Ranveer Singh: Making Femininity Manly Again

Bollywood

Ranveer Singh: Making Femininity Manly Again

Illustration: Akshita Monga

It’s not often that a celebrity shaadi comes around where everyone is waiting with bated breath to see what the male half of the equation will be wearing. At the plebeian weddings we attend, the groom is only expected to be bathed, and dressed in a coordinating sherwani or suit, so he can provide a suitable backdrop for the bride’s richly embroidered lehengas and fairytale gowns. But with Deepika Padukone and Ranveer Singh, we are no longer be satisfied with the bare minimum from the man.

Deepika, of course, is both a former model and a goddess on earth, capable of making  you buy anything she wears in the desperate hope that you might somehow look a smidge as good as she does. Still, there is little debate as to which half of the Bollywood power couple is the fashionista. Last October’s striking Vogue cover, featuring Ranveer and Victoria’s Secret model Sara Sampaio, put the matter to rest once and for all. In what Vogue dubbed the “#blurredlines” edition, Sampaio wears a floral skirt and bikini top, while Ranveer, sitting behind her, is resplendent in a matching kimono dress and his signature handlebar moustache.

It’s not new territory for Ranveer, who has frequently worn traditionally feminine garb, from skirts to patialas. He embraces beauty in a way that few men dare, and in an industry whose nepotistic status quo rarely faces a challenge, Ranveer flaunts his outsider credentials with eccentric, eye-catching fashion choices. His Chaplinesque bowler hat and moustache have by now become symbolic – just like his leonine beard, brightly patterned pant-suits, kajal-lined eyes, and even his brief tryst with the much-maligned manbun.

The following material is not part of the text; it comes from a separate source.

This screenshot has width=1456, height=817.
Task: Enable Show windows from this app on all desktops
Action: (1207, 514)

There is little debate as to which half of the Bollywood power couple is the fashionista.

Neilson Barnard/Getty Images for DIFF

Each look, however experimental, feels authentic, because the hang-up of gender never seems to cloud Ranveer’s conception of his own masculinity.

In the last season of Koffee with Karan, Ranveer was a guest opposite Bollywood’s quintessential action hero: the manliest man of them all, Akshay Kumar. Dressed in an eye-popping floral-and-leopard print jacket, Ranveer cuddled up to him, all while expressing his deep respect and love for Akshay “sir”, praising him as a role model.

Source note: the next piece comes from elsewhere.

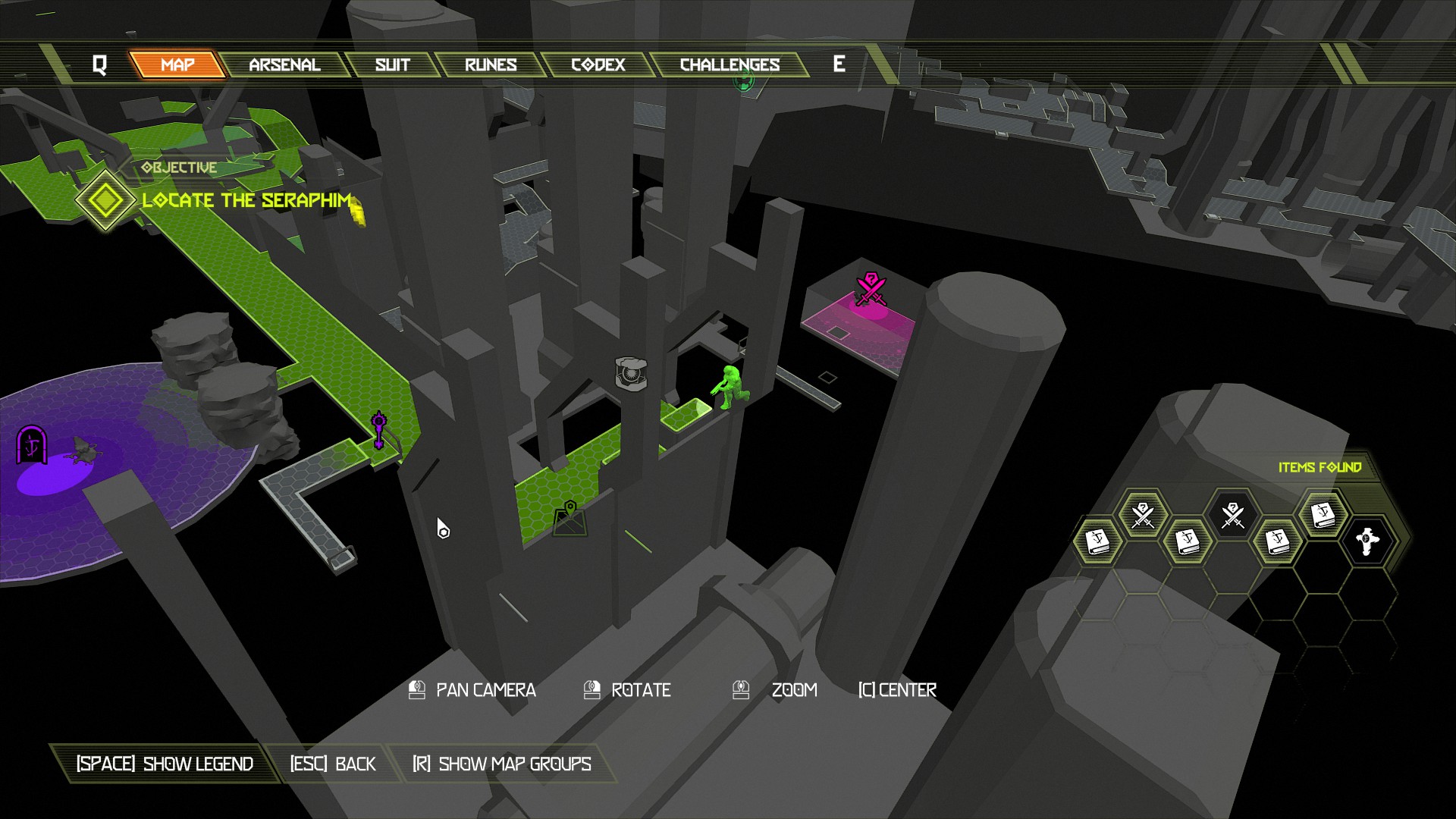Switch to the Runes tab

tap(491, 65)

Moments later, Ranveer was casually flirting with host Karan Johar, known for having one foot in the closet, without a trace of self-consciousness – the same quality that is so refreshing when he waxes poetic about his romance with Deepika. Ranveer even insisted that his flamboyant, expensive clothes were hand-me-downs from Karan, who apparently buys them and then feels too embarrassed to wear such outlandish outfits.

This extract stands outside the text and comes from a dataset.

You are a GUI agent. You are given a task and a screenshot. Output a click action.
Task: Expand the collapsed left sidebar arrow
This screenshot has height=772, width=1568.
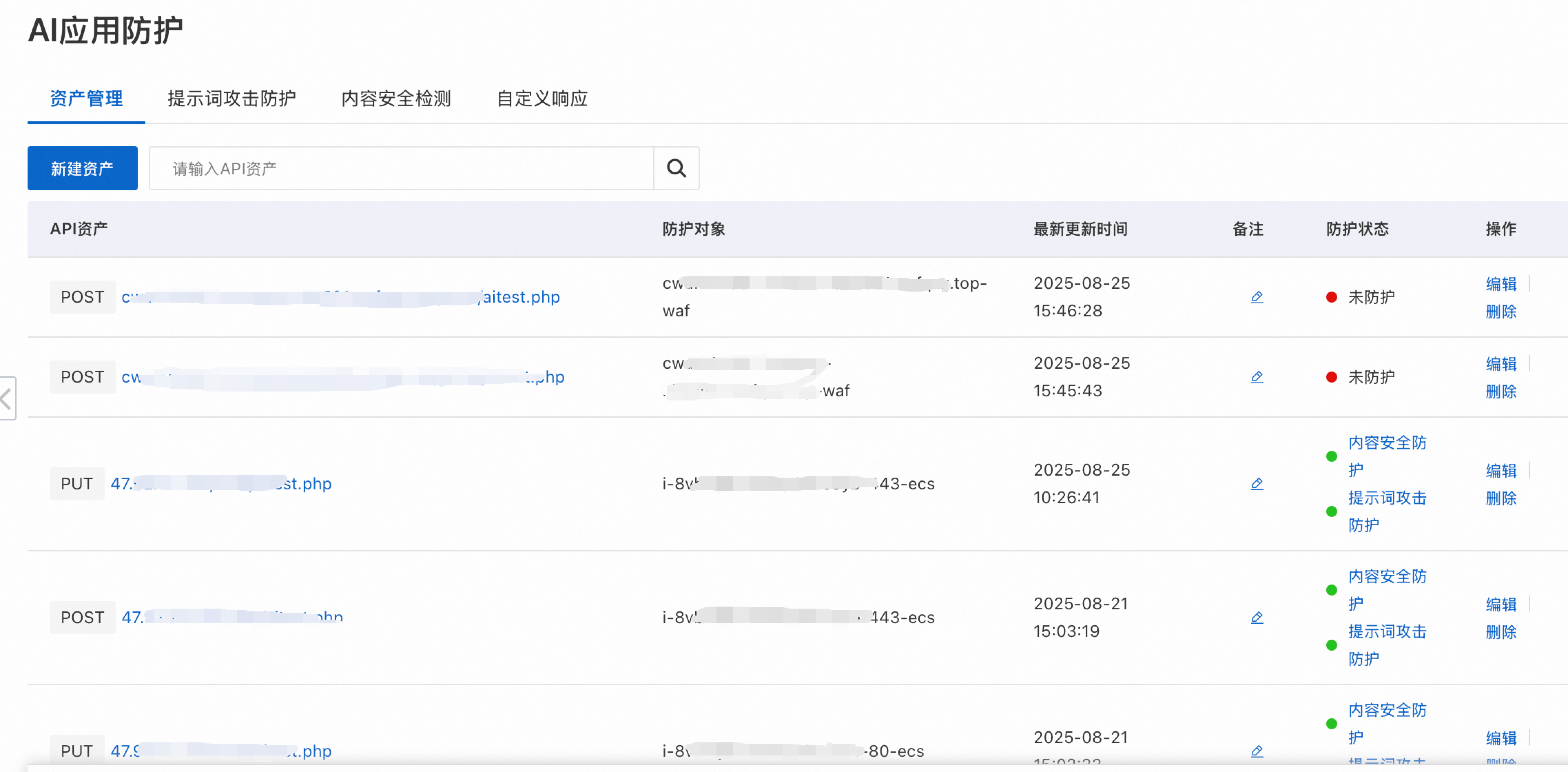pos(7,399)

How many Indian men can so lightly embody the many contradictions of Ranveer Singh? In a culture where gender is rigidly defined and hardly ever up for debate, Ranveer’s brand of masculinity is both unique and above question. His unabashed affection for his wife, and the attention he lavishes on her publicly, might be seen as weakness on another man. His ardent support for her career belies any accusations that he feels inferior with a woman who, when they began dating, was by far the bigger star. In our determinedly binary society, his love of lehengas on anyone else might have garnered epithets of “sissy” or “hijra”. But then, as his infamous t-shirt at the 2015 GQ Awards once declared, Ranveer always makes one thing abundantly clear: he’s got no fucks to give.

Each look, however experimental, feels authentic, because the hang-up of gender never seems to cloud Ranveer’s conception of his own masculinity.

Ranveer leaves you with no opportunity to emasculate or censure him, no room to accuse him of seeking attention or flouting tradition. He has seen your small-minded criticism before you made it, and has raised you a romper and a pair of gladiator sandals. With joy rather than arrogance or anger, Ranveer has said, loud and clear, that he has no time to conform to the whims of a sexist society.

Ranveer has frequently worn traditionally feminine garb, from skirts to patialas.

Gareth Cattermole/Getty Images for DIFF

Paradoxically, in doing so Ranveer has become the ultimate mard – a guy who knows himself and makes his own decisions from a place of such security, that to then express himself is second nature. So genuinely masculine is Ranveer, that he rejects outright the shame and stigma attached to any supposed performance of femininity, as well as the idea that he is feminine at all. Instead, he insists on being Ranveer Singh: a persona far too large to be contained in a box marked “M” or “F”.